He is long of hair and white of beard. As his friend Eric Idle recently wrote to him: “You used to be a comedy god. Now you look like God.” You might say it’s a fitting appearance, given that we’re here to discuss death. But Connolly would rather die than be so maudlin. Quite right, too.

His latest ITV documentary – the follow-up to this petrol- head’s 2011 series Billy Connolly’s Route 66 – is called Billy Connolly’s Big Send Off. It’s a two-part analysis of the business of dying: the customs, the ceremonies, the attitudes, the costs, the taboos, the positives. Connolly visits Californian mega-cemeteries and the Glasgow Necropolis. He talks to Islamic morticians, funeral directors, eco-burial pioneers, the bereaved, the dying, the defiant, the Idle (Eric). And no, it’s not being broadcast in a graveyard slot.

It’s entertaining, enlightening stuff, but moving, too. Particularly in the light of the 71-year-old’s own state of health.

Last year Connolly was diagnosed with Parkinson’s disease. As he says in the programme, the news came during what he describes as a “funny week” for him and his wife, Pamela Stephenson. On the Monday he was supplied with hearing aids. On the Tuesday he was prescribed pills for heartburn. And Wednesday brought the Parkinson’s bombshell (not that the relentlessly chipper comic would describe it that way) – but only after a phone call earlier the same day telling him that he had prostate cancer.

To quote his upbeat opening to the Big Send Off, “Reports of my demise have been greatly exaggerated.” But still, he must have been floored when he received the cancer call. He insists not.

“I remember I went through to the bedroom to answer the phone, and Pamela was behind me – I thought she was gonna catch me. And she sort of held me, and I went, ‘Oh Jesus...’ But when we went into the living room I went, phrrhrht,” he says, emitting a dismissive raspberry.

__ASSIGNMENT__: Reproduce the entire passage on Billy Connolly's Big Send Off word for word, keeping every paragraph and punctuation mark.

__SOURCE DATA__:
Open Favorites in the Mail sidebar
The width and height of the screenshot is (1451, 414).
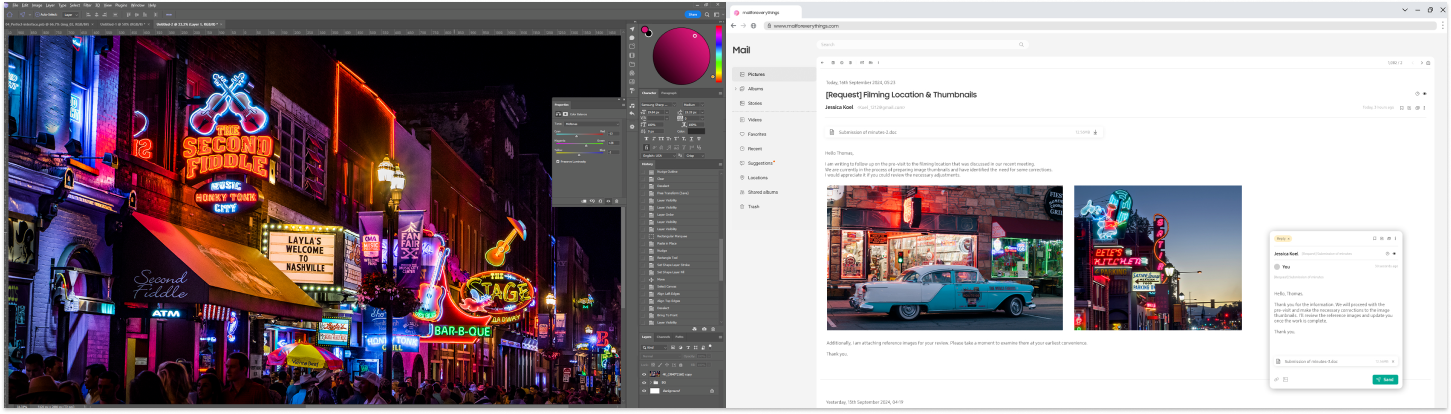pyautogui.click(x=757, y=133)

__EXPECTED OUTPUT__:
He is long of hair and white of beard. As his friend Eric Idle recently wrote to him: “You used to be a comedy god. Now you look like God.” You might say it’s a fitting appearance, given that we’re here to discuss death. But Connolly would rather die than be so maudlin. Quite right, too.

His latest ITV documentary – the follow-up to this petrol- head’s 2011 series Billy Connolly’s Route 66 – is called Billy Connolly’s Big Send Off. It’s a two-part analysis of the business of dying: the customs, the ceremonies, the attitudes, the costs, the taboos, the positives. Connolly visits Californian mega-cemeteries and the Glasgow Necropolis. He talks to Islamic morticians, funeral directors, eco-burial pioneers, the bereaved, the dying, the defiant, the Idle (Eric). And no, it’s not being broadcast in a graveyard slot.

It’s entertaining, enlightening stuff, but moving, too. Particularly in the light of the 71-year-old’s own state of health.

Last year Connolly was diagnosed with Parkinson’s disease. As he says in the programme, the news came during what he describes as a “funny week” for him and his wife, Pamela Stephenson. On the Monday he was supplied with hearing aids. On the Tuesday he was prescribed pills for heartburn. And Wednesday brought the Parkinson’s bombshell (not that the relentlessly chipper comic would describe it that way) – but only after a phone call earlier the same day telling him that he had prostate cancer.

To quote his upbeat opening to the Big Send Off, “Reports of my demise have been greatly exaggerated.” But still, he must have been floored when he received the cancer call. He insists not.

“I remember I went through to the bedroom to answer the phone, and Pamela was behind me – I thought she was gonna catch me. And she sort of held me, and I went, ‘Oh Jesus...’ But when we went into the living room I went, phrrhrht,” he says, emitting a dismissive raspberry.